Records provided -
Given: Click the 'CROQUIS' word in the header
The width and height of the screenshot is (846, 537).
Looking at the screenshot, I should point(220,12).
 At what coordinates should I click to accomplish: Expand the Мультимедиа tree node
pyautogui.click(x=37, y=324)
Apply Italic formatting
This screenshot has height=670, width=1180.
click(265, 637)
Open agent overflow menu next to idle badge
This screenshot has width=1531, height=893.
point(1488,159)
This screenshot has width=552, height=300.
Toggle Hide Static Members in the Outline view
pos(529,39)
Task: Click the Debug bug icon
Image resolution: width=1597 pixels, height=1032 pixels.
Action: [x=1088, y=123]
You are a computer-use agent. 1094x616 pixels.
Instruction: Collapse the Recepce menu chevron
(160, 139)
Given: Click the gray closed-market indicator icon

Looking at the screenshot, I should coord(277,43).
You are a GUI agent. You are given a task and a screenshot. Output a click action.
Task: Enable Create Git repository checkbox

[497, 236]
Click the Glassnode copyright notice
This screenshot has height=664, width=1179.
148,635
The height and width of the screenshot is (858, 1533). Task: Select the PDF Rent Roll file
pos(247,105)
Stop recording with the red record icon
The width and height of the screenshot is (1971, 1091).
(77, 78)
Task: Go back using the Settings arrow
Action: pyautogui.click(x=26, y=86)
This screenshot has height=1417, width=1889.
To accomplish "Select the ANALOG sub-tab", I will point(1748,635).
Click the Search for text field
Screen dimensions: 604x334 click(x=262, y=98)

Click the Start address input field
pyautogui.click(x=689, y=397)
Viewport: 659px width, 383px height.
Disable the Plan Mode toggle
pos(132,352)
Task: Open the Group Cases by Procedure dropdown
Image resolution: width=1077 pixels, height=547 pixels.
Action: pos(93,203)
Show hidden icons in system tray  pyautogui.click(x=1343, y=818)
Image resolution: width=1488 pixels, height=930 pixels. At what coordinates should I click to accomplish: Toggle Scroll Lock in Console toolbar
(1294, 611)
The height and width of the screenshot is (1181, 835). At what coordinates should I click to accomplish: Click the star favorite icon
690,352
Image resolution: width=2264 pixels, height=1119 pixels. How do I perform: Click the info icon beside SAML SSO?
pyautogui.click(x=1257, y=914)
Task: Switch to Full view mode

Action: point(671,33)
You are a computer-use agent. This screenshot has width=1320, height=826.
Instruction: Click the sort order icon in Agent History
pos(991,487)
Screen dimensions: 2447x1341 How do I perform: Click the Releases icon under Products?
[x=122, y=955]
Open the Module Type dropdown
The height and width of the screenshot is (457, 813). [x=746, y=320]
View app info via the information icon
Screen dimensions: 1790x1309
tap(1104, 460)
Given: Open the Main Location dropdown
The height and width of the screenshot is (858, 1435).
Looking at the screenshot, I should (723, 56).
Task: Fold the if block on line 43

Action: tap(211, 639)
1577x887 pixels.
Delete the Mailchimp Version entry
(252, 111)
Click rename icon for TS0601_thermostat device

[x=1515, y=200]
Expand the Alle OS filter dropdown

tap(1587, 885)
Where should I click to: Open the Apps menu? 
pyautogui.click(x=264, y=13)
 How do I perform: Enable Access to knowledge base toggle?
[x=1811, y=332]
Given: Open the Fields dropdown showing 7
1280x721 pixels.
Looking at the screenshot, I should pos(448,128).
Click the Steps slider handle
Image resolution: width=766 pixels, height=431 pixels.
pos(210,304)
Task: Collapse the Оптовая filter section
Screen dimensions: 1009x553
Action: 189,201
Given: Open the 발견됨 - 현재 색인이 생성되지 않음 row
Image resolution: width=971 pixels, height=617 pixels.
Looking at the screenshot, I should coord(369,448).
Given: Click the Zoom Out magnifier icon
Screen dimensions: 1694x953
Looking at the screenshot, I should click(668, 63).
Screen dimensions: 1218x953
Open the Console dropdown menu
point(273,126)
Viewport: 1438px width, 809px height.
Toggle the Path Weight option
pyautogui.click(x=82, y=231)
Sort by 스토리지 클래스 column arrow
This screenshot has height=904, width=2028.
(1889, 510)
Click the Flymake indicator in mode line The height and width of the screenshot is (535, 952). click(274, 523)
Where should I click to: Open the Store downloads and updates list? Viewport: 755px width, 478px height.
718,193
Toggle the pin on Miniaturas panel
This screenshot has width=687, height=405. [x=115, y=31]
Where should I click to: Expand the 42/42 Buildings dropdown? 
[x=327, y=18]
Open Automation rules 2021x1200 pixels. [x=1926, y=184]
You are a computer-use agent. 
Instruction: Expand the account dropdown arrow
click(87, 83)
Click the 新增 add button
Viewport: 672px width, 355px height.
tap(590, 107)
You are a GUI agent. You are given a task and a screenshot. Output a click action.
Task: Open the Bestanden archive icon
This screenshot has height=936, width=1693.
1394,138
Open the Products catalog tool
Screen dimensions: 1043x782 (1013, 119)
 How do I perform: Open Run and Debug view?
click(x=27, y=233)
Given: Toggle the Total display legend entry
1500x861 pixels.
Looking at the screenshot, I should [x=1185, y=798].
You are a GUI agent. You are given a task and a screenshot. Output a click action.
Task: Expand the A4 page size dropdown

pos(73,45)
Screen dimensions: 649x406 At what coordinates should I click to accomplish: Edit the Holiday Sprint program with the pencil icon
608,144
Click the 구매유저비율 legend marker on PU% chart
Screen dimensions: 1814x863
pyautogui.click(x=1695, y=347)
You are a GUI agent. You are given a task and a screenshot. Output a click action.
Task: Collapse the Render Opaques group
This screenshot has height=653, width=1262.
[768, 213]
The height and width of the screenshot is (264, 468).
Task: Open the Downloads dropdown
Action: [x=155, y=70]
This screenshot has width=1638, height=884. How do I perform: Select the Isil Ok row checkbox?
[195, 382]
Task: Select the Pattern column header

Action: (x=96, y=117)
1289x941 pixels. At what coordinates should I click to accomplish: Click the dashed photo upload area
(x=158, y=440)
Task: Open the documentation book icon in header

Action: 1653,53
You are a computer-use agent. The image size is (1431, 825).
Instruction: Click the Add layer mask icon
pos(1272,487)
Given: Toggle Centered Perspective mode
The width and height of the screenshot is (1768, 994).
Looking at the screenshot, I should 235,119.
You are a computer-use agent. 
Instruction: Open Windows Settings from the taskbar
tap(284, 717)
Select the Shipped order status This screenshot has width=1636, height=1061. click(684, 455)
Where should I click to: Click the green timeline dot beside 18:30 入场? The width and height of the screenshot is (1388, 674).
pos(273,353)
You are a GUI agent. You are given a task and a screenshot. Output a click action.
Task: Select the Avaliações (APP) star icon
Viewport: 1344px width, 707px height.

Work to be completed -
Scan the records above for the string "computer", and copy every line where it turns up.

Solution to this task -
You are a computer-use agent. 1094x616 pixels.
You are a computer-use agent. This screenshot has width=1320, height=826.
You are a computer-use agent. 
You are a computer-use agent. The image size is (1431, 825).
You are a computer-use agent. 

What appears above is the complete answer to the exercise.